A sessão permitiu discutir o quadro conceitual do upcycling, sua caracterização em relação a práticas afins (como reciclagem, reparação, recondicionamento e remanufatura) e o quadro jurídico aplicável a diversas ações que costumam ser agrupadas sob esse termo, especialmente em sua interação com a propriedade intelectual e a regulamentação dos mercados.

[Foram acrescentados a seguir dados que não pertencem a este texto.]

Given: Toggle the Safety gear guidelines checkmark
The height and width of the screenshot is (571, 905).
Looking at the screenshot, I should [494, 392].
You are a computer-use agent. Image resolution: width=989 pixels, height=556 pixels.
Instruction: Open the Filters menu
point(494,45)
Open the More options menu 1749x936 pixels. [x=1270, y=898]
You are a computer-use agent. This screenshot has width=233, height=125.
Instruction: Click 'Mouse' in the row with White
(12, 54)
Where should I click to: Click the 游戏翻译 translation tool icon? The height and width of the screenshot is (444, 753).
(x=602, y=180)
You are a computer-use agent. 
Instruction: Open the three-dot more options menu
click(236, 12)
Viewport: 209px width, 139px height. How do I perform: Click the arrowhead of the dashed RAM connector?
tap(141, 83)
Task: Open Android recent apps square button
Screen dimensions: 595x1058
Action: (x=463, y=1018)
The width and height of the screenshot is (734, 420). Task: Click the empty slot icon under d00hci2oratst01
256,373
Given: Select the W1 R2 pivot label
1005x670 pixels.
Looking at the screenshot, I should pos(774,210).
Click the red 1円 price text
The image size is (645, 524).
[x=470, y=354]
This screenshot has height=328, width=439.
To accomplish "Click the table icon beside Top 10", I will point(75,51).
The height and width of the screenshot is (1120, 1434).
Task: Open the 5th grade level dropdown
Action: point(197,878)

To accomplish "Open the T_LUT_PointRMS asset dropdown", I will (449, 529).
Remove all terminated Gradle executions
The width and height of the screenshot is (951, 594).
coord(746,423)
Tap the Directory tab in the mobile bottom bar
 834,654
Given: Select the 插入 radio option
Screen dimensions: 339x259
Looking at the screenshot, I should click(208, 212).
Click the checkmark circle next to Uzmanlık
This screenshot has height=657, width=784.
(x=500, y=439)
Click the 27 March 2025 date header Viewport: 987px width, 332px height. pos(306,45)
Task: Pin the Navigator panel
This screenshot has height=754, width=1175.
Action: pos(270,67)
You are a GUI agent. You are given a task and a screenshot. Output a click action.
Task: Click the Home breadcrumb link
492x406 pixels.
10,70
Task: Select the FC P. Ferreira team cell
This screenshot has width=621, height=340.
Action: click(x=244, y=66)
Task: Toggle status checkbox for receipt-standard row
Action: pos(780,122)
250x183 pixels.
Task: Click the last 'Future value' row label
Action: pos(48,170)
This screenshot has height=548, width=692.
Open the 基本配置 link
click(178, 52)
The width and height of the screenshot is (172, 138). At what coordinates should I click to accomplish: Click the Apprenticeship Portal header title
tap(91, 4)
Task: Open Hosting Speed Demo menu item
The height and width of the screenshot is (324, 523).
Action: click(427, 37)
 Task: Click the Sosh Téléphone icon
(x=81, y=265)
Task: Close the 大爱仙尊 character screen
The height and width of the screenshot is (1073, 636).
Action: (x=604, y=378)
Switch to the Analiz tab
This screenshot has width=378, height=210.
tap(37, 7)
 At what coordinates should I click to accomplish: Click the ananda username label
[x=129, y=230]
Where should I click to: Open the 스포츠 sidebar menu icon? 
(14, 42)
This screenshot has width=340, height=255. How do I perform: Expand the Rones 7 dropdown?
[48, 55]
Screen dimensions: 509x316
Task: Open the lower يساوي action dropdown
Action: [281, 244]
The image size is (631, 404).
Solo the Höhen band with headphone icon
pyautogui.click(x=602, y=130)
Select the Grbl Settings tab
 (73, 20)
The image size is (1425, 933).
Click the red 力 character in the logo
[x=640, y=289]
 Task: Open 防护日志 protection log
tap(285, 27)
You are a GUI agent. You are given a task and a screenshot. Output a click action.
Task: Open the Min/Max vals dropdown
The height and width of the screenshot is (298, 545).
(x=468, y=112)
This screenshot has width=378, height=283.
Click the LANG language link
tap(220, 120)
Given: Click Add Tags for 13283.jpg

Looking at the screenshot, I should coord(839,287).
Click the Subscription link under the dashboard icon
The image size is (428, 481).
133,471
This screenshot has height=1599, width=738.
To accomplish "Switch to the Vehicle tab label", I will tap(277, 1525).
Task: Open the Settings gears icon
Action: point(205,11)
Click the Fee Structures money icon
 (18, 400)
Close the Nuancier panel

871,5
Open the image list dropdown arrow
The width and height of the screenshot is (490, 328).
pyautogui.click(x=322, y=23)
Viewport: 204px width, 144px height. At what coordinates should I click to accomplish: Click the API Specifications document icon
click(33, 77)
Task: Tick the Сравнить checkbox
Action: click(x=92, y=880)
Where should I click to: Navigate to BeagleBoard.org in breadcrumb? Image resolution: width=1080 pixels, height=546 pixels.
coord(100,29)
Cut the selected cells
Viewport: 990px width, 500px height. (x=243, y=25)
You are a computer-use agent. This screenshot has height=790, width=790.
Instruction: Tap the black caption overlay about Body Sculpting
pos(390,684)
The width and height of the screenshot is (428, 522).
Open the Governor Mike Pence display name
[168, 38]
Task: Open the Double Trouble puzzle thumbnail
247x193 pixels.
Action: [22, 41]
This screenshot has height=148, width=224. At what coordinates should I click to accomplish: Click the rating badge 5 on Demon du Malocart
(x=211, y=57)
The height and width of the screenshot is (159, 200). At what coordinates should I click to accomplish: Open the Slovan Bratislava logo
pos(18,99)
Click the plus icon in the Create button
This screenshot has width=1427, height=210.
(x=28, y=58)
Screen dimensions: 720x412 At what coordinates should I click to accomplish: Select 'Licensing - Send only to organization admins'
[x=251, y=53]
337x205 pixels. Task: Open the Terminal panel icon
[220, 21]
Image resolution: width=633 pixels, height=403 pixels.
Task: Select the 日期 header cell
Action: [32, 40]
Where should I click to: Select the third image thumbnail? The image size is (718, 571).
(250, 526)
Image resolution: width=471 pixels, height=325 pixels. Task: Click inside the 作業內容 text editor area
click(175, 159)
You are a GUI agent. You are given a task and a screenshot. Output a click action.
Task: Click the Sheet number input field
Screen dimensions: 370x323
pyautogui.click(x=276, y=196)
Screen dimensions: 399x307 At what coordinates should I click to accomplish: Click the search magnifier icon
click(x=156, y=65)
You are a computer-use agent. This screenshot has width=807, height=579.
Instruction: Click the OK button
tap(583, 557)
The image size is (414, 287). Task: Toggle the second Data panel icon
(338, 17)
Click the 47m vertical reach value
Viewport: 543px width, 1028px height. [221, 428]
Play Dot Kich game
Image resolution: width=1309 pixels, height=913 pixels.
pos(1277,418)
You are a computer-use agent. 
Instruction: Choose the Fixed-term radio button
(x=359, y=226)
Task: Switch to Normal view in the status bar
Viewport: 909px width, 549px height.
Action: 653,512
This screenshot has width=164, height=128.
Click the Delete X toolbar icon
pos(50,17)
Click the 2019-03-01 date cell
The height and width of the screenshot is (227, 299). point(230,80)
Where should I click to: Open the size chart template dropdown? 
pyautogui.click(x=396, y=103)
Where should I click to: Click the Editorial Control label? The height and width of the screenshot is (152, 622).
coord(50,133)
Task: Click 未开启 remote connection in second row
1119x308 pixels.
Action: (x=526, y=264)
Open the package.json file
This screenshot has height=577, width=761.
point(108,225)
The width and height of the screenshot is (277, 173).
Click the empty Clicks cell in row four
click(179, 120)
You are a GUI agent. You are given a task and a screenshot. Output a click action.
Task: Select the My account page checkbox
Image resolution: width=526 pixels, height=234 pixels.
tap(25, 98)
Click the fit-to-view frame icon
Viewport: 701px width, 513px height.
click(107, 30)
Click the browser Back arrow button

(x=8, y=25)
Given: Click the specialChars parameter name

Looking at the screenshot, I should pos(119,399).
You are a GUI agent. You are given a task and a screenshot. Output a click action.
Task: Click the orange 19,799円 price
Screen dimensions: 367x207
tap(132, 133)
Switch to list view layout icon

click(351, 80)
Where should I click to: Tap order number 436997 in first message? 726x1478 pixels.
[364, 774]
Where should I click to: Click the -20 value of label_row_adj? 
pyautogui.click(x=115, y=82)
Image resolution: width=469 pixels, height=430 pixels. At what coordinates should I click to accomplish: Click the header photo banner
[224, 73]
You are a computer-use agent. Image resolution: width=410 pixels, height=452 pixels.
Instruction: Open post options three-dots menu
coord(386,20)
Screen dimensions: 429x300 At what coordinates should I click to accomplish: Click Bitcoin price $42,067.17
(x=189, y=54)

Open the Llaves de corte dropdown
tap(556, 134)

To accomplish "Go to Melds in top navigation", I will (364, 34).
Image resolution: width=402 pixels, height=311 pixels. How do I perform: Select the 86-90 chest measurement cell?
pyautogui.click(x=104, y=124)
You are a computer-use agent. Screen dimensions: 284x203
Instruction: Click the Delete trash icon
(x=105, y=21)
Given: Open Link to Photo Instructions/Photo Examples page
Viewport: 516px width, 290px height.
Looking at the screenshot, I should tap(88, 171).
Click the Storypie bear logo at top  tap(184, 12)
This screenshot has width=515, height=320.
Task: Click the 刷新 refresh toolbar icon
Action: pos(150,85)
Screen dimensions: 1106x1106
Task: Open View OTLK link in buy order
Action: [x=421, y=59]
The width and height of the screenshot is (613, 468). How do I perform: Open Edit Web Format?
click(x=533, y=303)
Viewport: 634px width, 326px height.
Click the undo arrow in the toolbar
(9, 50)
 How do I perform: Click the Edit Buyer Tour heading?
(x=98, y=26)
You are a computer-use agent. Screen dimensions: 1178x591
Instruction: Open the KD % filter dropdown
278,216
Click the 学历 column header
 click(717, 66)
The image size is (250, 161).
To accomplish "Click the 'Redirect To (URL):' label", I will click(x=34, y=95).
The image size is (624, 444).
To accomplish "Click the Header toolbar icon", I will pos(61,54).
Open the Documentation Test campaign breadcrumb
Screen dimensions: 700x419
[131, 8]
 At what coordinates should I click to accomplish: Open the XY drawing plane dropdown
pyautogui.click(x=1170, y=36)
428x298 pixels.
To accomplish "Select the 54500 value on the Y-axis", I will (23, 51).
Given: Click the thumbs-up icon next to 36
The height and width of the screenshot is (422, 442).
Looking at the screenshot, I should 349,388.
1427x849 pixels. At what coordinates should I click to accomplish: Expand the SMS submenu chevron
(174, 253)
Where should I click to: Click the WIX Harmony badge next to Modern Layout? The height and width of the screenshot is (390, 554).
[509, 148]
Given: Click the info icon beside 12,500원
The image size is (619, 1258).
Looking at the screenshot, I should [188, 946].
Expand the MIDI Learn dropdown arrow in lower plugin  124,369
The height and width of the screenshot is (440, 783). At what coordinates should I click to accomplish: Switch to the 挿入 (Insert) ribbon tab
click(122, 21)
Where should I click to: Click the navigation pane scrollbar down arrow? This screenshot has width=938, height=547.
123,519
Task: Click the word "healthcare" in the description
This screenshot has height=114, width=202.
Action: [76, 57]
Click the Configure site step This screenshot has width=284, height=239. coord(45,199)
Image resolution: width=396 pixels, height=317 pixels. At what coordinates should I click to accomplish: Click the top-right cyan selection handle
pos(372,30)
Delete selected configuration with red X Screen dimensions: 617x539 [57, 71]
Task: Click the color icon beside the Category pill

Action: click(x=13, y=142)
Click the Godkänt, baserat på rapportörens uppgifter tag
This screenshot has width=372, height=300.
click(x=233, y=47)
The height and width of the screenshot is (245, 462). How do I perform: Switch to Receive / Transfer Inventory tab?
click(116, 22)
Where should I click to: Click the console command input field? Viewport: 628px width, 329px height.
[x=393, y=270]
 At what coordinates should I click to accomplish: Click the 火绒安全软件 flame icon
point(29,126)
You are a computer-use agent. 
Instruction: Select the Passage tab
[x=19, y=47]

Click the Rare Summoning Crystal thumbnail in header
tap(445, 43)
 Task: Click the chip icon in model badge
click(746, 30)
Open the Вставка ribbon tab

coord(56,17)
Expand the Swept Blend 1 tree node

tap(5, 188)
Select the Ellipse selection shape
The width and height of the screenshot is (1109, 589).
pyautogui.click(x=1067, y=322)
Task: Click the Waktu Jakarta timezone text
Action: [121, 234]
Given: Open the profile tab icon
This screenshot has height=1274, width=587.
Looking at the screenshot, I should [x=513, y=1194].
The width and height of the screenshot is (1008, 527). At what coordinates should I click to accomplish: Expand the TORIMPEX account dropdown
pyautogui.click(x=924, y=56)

Ao longo do workshop, foram abordadas questões-chave sobre como o upcycling é entendido na prática, que tipos de transformações geram maior incerteza jurídica e quais são os principais pontos de contato com marcas, direitos autorais, desenhos industriais, concorrência e proteção ao consumidor, considerando as particularidades institucionais e produtivas da região. As trocas ofereceram múltiplas abordagens e realidades nacionais, o que permitiu identificar desafios comuns e, ao mesmo tempo, nuances relevantes para a análise comparativa.
Como resultado, o SIPLA recebeu contribuições substanciais dos participantes, que ajudarão a definir o projeto daqui para frente: refinar a delimitação conceitual, priorizar casos de estudo, identificar atores-chave do ecossistema da economia circular e definir linhas de incidência regulatória com maior impacto. Essas contribuições são especialmente valiosas para orientar os próximos passos do trabalho e fortalecer sua relevância regional.